Ewald Kluge (19 January 1909 – 19 August 1964) was a German motorcyclist.

== Life ==
Ewald Kluge had a difficult upbringing. At the age of twelve, his mother died and he was forced to stay at home, working for his father's company. At fourteen, he sought a teaching position but was unsuccessful and ended up washing cars, which led to an apprenticeship as a mechanic in a garage. At the age of nineteen he was made redundant and started working as a taxi driver in Dresden.

For 800 Reichsmarks Kluge bought a Dunelt motorcycle in which he entered the 1929 Freiberger Dreiecksrennen, starting first and finishing in third place. Over the next few years, Kluge rode a private DKW before joining the DKW works team in 1934 as a mechanic and backup rider. In 1935, he was made a full member of the works team.

From 1936 to 1939, Kluge was German champion in the 250 cc class, and in 1938 and 1939, he was also European champion. In June 1938, Kluge won the 250 cc Lightweight TT at the Isle of Man TT by a margin of eleven minutes and ten seconds over second placed Ginger Wood. He was the first German and only the second rider from continental Europe to win the race. Kluge was also a reserve driver for the Auto Union Grand Prix team but never appeared in a race.

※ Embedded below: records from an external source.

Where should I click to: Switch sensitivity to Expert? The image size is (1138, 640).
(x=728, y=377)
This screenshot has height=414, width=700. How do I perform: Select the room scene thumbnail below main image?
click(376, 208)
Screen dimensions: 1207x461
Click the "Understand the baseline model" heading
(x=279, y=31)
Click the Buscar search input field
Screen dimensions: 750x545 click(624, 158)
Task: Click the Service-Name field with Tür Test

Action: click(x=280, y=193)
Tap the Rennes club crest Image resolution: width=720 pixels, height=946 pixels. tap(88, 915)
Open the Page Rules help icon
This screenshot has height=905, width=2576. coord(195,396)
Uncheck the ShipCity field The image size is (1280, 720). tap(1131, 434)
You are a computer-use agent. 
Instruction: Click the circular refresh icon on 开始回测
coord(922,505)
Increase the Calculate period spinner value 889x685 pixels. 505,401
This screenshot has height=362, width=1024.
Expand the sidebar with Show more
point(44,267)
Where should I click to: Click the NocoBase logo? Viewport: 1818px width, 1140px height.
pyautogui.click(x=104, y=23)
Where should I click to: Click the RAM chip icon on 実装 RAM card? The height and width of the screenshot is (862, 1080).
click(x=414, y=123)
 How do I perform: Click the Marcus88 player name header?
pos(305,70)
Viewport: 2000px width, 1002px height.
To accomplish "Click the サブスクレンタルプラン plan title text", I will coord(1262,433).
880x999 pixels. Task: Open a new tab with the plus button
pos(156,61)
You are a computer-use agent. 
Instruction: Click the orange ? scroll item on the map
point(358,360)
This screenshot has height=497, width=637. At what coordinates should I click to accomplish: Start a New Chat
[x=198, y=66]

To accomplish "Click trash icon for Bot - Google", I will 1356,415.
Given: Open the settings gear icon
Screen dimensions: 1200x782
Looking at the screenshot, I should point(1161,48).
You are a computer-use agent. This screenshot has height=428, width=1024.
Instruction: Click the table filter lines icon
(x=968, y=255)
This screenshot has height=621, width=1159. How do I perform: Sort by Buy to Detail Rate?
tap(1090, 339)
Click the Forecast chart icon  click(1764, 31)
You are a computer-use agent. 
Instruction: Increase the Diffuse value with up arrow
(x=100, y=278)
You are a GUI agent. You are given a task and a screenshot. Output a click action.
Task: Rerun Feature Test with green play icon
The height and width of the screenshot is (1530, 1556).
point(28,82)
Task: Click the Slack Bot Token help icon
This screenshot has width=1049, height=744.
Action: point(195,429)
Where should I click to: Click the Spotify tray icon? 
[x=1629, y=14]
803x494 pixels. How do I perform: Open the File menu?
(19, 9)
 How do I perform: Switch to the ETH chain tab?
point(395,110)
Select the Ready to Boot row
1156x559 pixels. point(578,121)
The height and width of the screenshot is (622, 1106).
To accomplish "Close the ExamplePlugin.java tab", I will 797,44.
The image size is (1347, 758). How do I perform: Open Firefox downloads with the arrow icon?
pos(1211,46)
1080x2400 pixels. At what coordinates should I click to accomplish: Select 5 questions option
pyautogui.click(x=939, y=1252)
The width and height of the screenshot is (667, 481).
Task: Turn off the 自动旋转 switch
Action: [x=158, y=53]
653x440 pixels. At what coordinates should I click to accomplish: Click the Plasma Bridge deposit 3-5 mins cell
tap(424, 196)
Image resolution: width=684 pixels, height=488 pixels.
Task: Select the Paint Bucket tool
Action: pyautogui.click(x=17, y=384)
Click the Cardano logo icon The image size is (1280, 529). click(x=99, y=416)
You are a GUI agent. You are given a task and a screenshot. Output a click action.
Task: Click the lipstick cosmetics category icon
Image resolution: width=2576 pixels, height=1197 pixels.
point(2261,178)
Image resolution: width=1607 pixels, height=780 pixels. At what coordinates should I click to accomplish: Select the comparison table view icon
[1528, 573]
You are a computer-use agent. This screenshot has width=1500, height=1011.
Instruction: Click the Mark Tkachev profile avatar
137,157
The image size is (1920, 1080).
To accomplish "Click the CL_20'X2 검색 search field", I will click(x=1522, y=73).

During World War II, Kluge was a Sergeant in Leipzig at the school for army motorisation in Wünsdorf. In 1943, he was released from his role at the request of Auto Union, for whom he went to work in their testing department. After the war, the Russians denounced him as a Nazi and between 1946 and 1949 he was imprisoned in NKVD Special Camp No. 1.

From 1950, Kluge was once again a rider for DKW, often riding in both the 250 cc and 350 cc classes. In , Kluge competed at the German Grand Prix, finishing fifth in the 350 cc race and fourth in the 250 cc race. In 1953, he had a serious crash at the Nürburgring in which he fractured his thigh, ending his riding career. Later he worked in public relations for Auto Union.

Kluge died on 19 August 1964 from cancer. He was married and had a son and a daughter.

== Legacy ==
In Ingolstadt and Weixdorf, there are streets named after Kluge. At AVUS in Berlin, there is a monument to him.